Wednesday, June 5, 2013

Burning the Torch on "13"


The fathers of metal...the procreators of hard rock...the daddy's of doom...maybe not that last one, but Black Sabbath, the founders of rock's loudest and heaviest sect, is back with their newest release, 13.  Ozzy Osbourne, Tony Iommi, and Geezer Butler show no age reuniting while leaving Bill Ward, their longtime drummer, as well as their health restrictions and Black Sabbath catalogue circa 1983-1995 in the dust.  With their return also comes the revival of arbitrary album covers, proving that Sabbath really is back.

Being arbitrary makes up a big part of "being metal."  The metal community feeds itself on "being metal."  But what does it mean to be "metal"?  Wearing black and studs?  Being down with the devil?  Combining words like "goat" and "whore" to name your band?  Asking John Wayne Gacy to design your album's cover art?
John Wayne Gacy's design for Acid Bath's  debut album
Screaming "SLAAAAYEEEEER" at the most opportune times?  These many facets of "being metal" has become a sort of joke in the community itself.  However, everyone outside the circle takes the metal community way too seriously.  There's a reason why the masses blame Marilyn Manson, Rammstein, Pantera and other metal bands for acts of violence instead of Justin Bieber, Rihanna, or Beyonce.

GWAR disemboweling Snooki 
Though, these attempts at "being metal" show that metal bands don't even take themselves seriously (with some restrictions, like the As I Lay Dying singer who hired a bounty hunter to whack his wife).  So why try so hard to be so "metal"?  Is it metal to name your band "Pissing Razorblades?"  No, but it's hilarious.  Is it metal to disembowel a lifesize plastic Snooki doll on stage?  No, it's actually disgusting, but also hilarious.  And what does this tangent about metal have to do with the album art for 13?  Because burning a giant "13" on the Buckingham countryside outside London for the flames to be seen from miles is actually pretty fuckin' metal.


Before we light the torch on 13, let's take a look at some Ozzy-era Sabbath album covers.  First, we have the classic self-titled Black Sabbath.  No other band at the time had ever released anything like this before.  With its sludgy riffs, loud bass, grizzly drums, and bellowing vocals, listening to this album for the first time is like your dad slapping you in the face after you just got a splinter pulled from your foot and yelling, "SHUT UP, YOU'RE A MAN NOW."  And the cover perfectly reflects its musical style showing some creepy pale lady standing in a field behind some medieval houses, just like that one time when you and your friends decided to go camping in the Pocono's and you wandered across some territory you probably shouldn't have.

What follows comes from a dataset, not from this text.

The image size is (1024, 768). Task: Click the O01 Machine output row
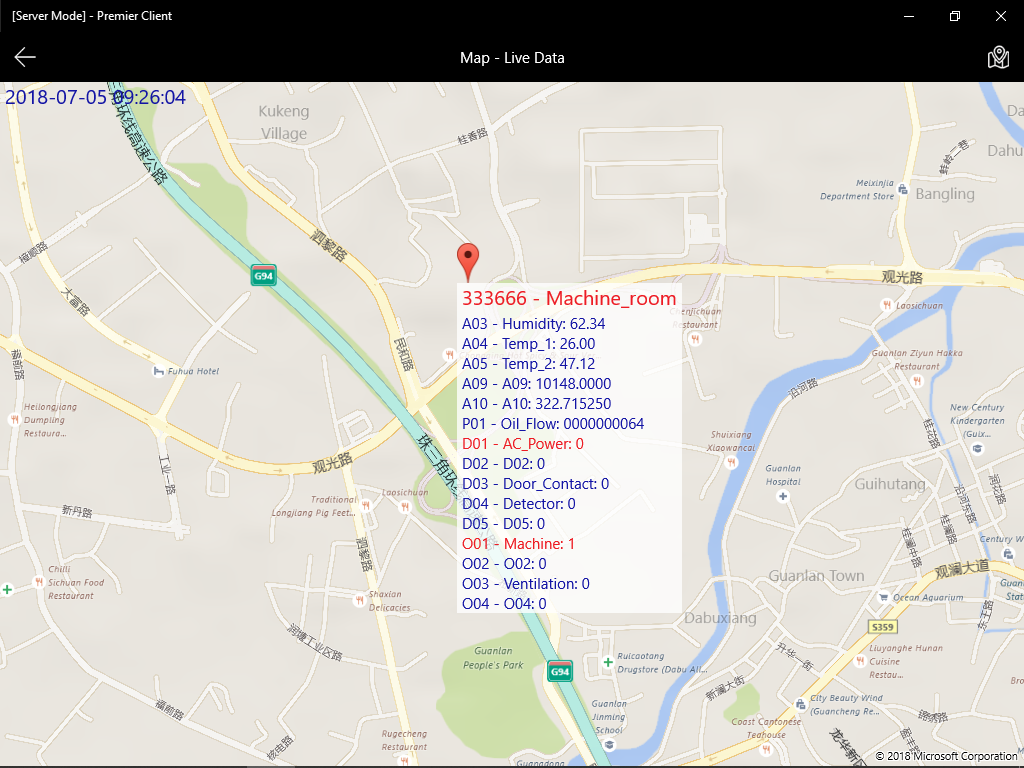tap(518, 544)
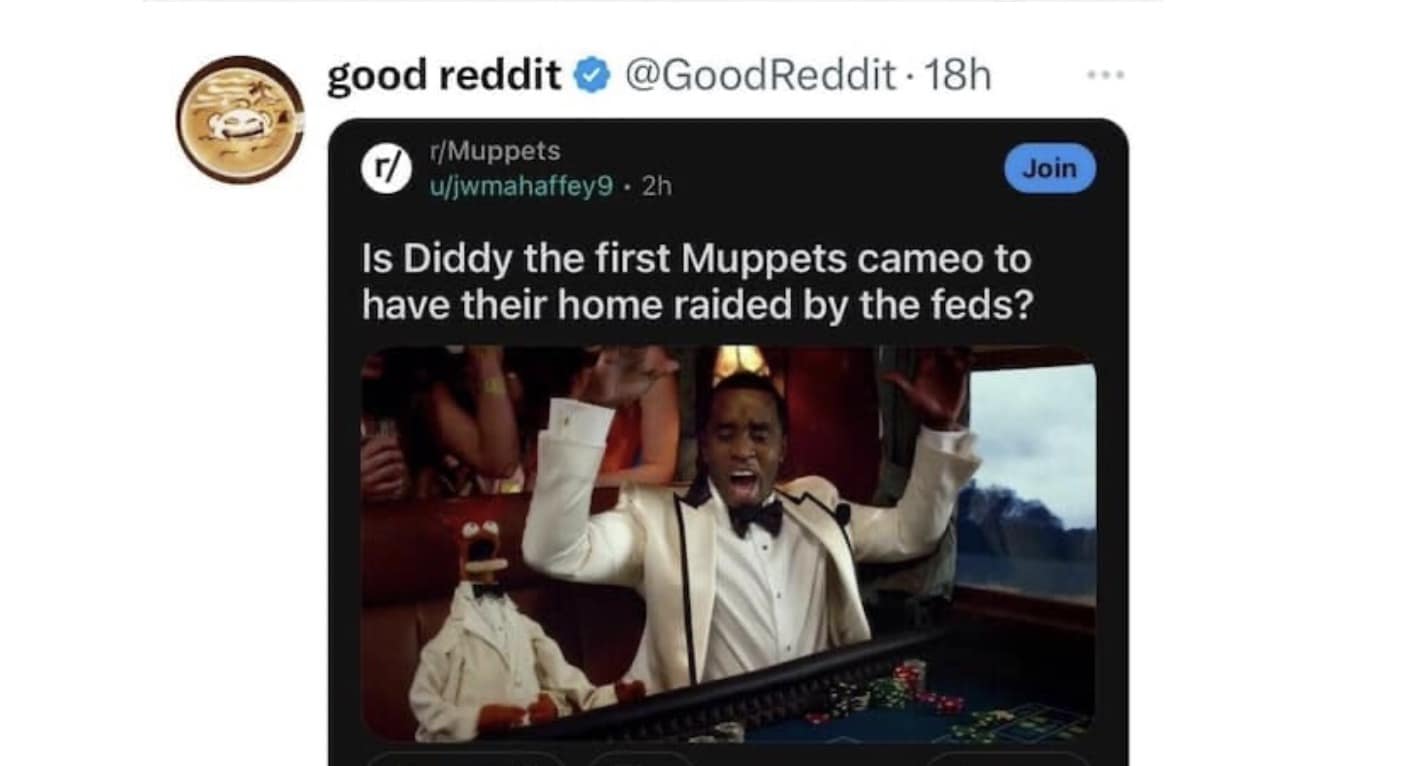
Task: Open the three-dot more options menu
Action: 1107,75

In 1973, the band came out with Sabbath Bloody Sabbath, their fifth album in just three years.  The cover features a demon-possessed bed attempting to consume its subject like a Satanist version of the Ecstasy of Saint Teresa.  The guy on the bed looks shocked, like, "why is my bed trying to possess me?"  But let's be honest, that's what you get when you have a bed with "666" molded in at the top.

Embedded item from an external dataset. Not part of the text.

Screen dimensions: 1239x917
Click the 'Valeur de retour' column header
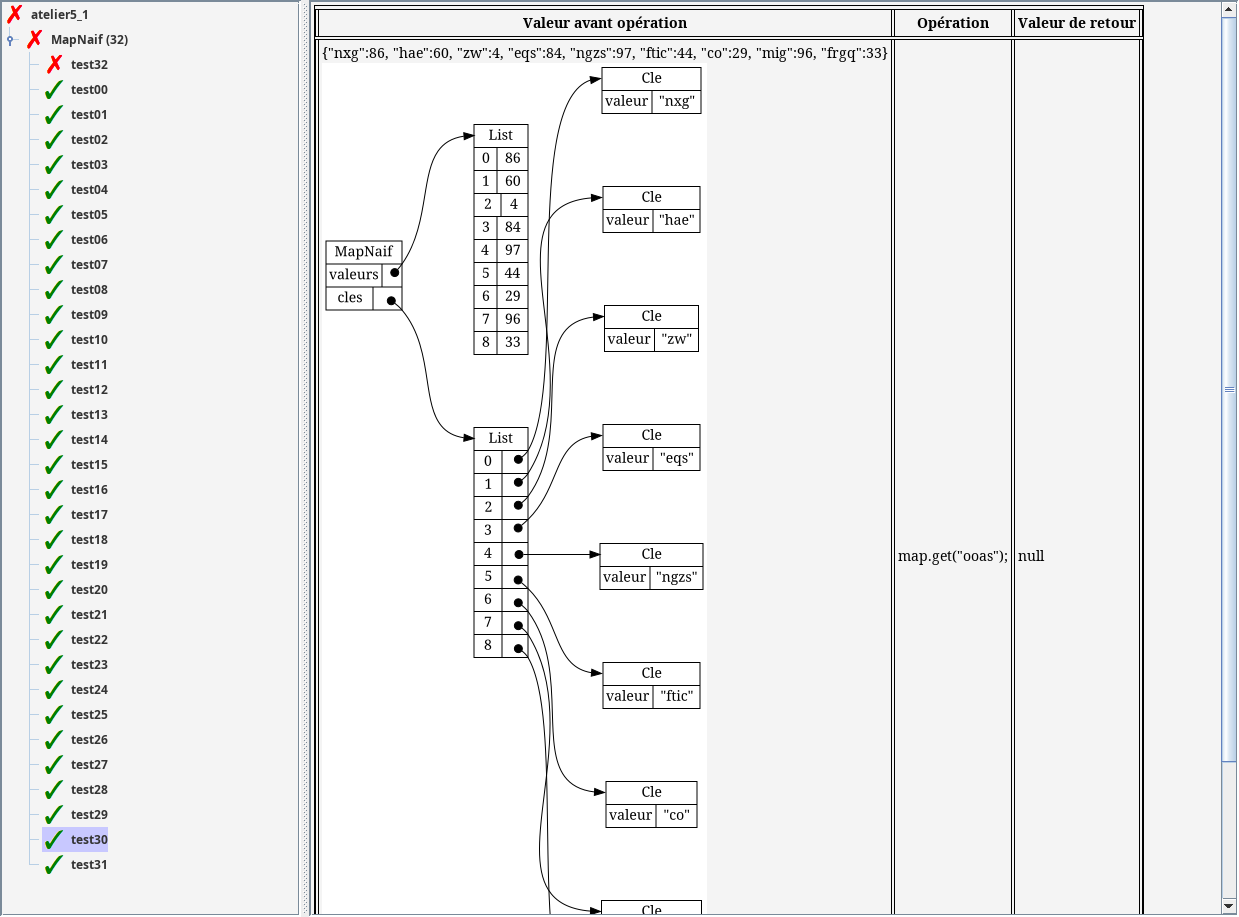[1076, 23]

Now, over 30 years later, Ozzy has stopped hanging out with the wrong crowd (Justin Bieber in Best Buy commercials –– it's okay Ozzy, we've all had Bieber Fever before) to record a new Sabbath album.  And what better way to reestablish yourself as the archetypal metal band than burn an eight-foot-tall number "13"?  It may seem arbitrary, but the beauty of it comes from its simplicity –– no complex design, no agonizing graphics, just a blazing-orange "13" in a dusked blue field.  Now that's metal.